Беда в том, что любая читательская попытка иден­тифицировать себя и свое со стихотворением и его автором, как и ответная готовность пойти навстречу, разом и навсегда переводят стрелки — меняя дляще­еся настоящее языка на элементарное время разгово­ра по душам. На практике обоим остаются два вари­анта: либо поэт, как Актеон, вынужден постоянно уклоняться от чужих ожиданий, прядать, петлять, пу­тать следы, обманывая призраком сходства и тут же его отрицая. Либо — сократить расстояние между со­бой и читателем до несуществующего, свести себя к функции ответа на запрос — вплоть до полного ра­створения друг в друге. Первый вариант делает не­возможным доверие к автору; второй — упраздняет его самого.
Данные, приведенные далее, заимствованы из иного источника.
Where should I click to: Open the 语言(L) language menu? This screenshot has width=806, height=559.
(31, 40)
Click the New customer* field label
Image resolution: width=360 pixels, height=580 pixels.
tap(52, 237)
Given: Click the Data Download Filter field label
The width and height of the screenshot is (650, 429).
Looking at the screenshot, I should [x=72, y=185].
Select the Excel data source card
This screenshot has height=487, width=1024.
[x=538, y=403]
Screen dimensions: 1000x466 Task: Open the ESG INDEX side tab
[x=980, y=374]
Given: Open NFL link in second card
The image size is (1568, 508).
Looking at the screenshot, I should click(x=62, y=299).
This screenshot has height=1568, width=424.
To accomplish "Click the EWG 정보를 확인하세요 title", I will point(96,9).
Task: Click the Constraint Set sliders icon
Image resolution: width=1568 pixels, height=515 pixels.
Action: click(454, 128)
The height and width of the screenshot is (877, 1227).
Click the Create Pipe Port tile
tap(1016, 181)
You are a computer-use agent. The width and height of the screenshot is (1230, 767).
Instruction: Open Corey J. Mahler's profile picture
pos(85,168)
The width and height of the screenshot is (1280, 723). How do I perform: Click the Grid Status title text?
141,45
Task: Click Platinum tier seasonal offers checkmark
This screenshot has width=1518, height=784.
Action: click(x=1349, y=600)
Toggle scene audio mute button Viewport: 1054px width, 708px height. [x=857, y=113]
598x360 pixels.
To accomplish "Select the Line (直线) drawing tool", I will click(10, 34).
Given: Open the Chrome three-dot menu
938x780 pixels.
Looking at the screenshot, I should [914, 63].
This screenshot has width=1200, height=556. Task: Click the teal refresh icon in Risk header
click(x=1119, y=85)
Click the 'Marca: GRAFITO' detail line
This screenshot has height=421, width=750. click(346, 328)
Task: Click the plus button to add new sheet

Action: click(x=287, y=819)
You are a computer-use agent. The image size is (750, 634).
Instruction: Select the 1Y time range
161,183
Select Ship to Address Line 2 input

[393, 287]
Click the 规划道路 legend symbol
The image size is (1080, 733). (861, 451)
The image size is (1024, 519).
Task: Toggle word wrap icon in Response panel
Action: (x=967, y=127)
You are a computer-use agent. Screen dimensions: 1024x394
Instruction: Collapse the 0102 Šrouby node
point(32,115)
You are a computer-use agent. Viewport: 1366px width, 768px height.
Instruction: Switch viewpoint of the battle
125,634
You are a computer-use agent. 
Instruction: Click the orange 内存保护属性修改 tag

И вот как ведет себя в этой ситуации Шваб. То есть он-то в ней никогда не находился — слишком мало озабочен собой и своим; но вот как он поступа­ет, находясь на невидимом обороте нашей повсед­невности. Он устраняет фигуру автора до запроса, до самой возможности ее появления. Ни одного «я» за границами чужой прямой речи, ни одного текста, который можно было бы расценить как признание, ни единой детали, годящейся для автобиографии. (Если и есть — вооруженным глазом они не считываются.) Кажется, нет сейчас в русской литературе стихов с таким количеством отсутствующих величин. Нет — автора, рассказчика, привязок к сегодняшне­му или позавчерашнему. Отсутствует идеологическое, дидактическое, декларативное, «возвышенное». Что остается? Да все!

Форштадтская улица есть преднамеренный Млечный Путь,
И каждый суп накормит человека.

          Возможно, фокус в очередной раз готов перемес­титься: с того, кто говорит, на то, что и как произно­сится; от поэта — к тексту; от обещания вещи — к ней самой. По крайней мере, книга Леонида Шваба уже находится в фокусе. В самой его точке.